* Supplied records *
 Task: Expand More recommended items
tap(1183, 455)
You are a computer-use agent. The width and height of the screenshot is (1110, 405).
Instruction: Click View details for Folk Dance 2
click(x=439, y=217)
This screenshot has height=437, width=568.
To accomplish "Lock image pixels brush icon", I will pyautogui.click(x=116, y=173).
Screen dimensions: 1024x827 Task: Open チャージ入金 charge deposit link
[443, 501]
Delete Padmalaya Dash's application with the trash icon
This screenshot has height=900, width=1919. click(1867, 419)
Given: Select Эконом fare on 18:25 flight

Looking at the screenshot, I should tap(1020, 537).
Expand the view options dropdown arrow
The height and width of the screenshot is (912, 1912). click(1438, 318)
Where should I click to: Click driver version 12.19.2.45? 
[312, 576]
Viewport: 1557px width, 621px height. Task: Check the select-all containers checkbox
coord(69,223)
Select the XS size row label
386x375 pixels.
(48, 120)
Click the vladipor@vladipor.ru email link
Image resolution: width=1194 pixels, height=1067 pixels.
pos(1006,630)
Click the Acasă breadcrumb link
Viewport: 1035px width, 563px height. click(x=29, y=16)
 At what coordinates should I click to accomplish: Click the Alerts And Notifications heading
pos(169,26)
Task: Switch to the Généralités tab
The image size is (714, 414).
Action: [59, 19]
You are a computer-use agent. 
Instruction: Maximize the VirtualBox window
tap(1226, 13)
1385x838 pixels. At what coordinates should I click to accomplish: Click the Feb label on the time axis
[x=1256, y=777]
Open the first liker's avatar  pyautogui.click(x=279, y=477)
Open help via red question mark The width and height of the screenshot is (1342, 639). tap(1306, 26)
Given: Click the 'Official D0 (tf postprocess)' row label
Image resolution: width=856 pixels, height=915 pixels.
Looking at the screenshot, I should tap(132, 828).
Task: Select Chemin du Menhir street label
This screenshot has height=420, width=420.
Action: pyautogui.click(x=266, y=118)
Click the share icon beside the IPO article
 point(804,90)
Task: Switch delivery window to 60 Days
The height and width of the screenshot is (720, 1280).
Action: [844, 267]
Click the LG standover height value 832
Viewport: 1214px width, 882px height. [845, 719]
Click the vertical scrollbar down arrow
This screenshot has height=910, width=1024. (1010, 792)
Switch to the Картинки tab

* Assigned task *
From the data above, extract every line in its exact form.

* Answer to this exercise *
 Task: Expand More recommended items
tap(1183, 455)
You are a computer-use agent. The width and height of the screenshot is (1110, 405).
Instruction: Click View details for Folk Dance 2
click(x=439, y=217)
This screenshot has height=437, width=568.
To accomplish "Lock image pixels brush icon", I will pyautogui.click(x=116, y=173).
Screen dimensions: 1024x827 Task: Open チャージ入金 charge deposit link
[443, 501]
Delete Padmalaya Dash's application with the trash icon
This screenshot has height=900, width=1919. click(1867, 419)
Given: Select Эконом fare on 18:25 flight

Looking at the screenshot, I should tap(1020, 537).
Expand the view options dropdown arrow
The height and width of the screenshot is (912, 1912). click(1438, 318)
Where should I click to: Click driver version 12.19.2.45? 
[312, 576]
Viewport: 1557px width, 621px height. Task: Check the select-all containers checkbox
coord(69,223)
Select the XS size row label
386x375 pixels.
(48, 120)
Click the vladipor@vladipor.ru email link
Image resolution: width=1194 pixels, height=1067 pixels.
pos(1006,630)
Click the Acasă breadcrumb link
Viewport: 1035px width, 563px height. click(x=29, y=16)
 At what coordinates should I click to accomplish: Click the Alerts And Notifications heading
pos(169,26)
Task: Switch to the Généralités tab
The image size is (714, 414).
Action: [59, 19]
You are a computer-use agent. 
Instruction: Maximize the VirtualBox window
tap(1226, 13)
1385x838 pixels. At what coordinates should I click to accomplish: Click the Feb label on the time axis
[x=1256, y=777]
Open the first liker's avatar  pyautogui.click(x=279, y=477)
Open help via red question mark The width and height of the screenshot is (1342, 639). tap(1306, 26)
Given: Click the 'Official D0 (tf postprocess)' row label
Image resolution: width=856 pixels, height=915 pixels.
Looking at the screenshot, I should tap(132, 828).
Task: Select Chemin du Menhir street label
This screenshot has height=420, width=420.
Action: pyautogui.click(x=266, y=118)
Click the share icon beside the IPO article
 point(804,90)
Task: Switch delivery window to 60 Days
The height and width of the screenshot is (720, 1280).
Action: [844, 267]
Click the LG standover height value 832
Viewport: 1214px width, 882px height. [845, 719]
Click the vertical scrollbar down arrow
This screenshot has height=910, width=1024. (1010, 792)
Switch to the Картинки tab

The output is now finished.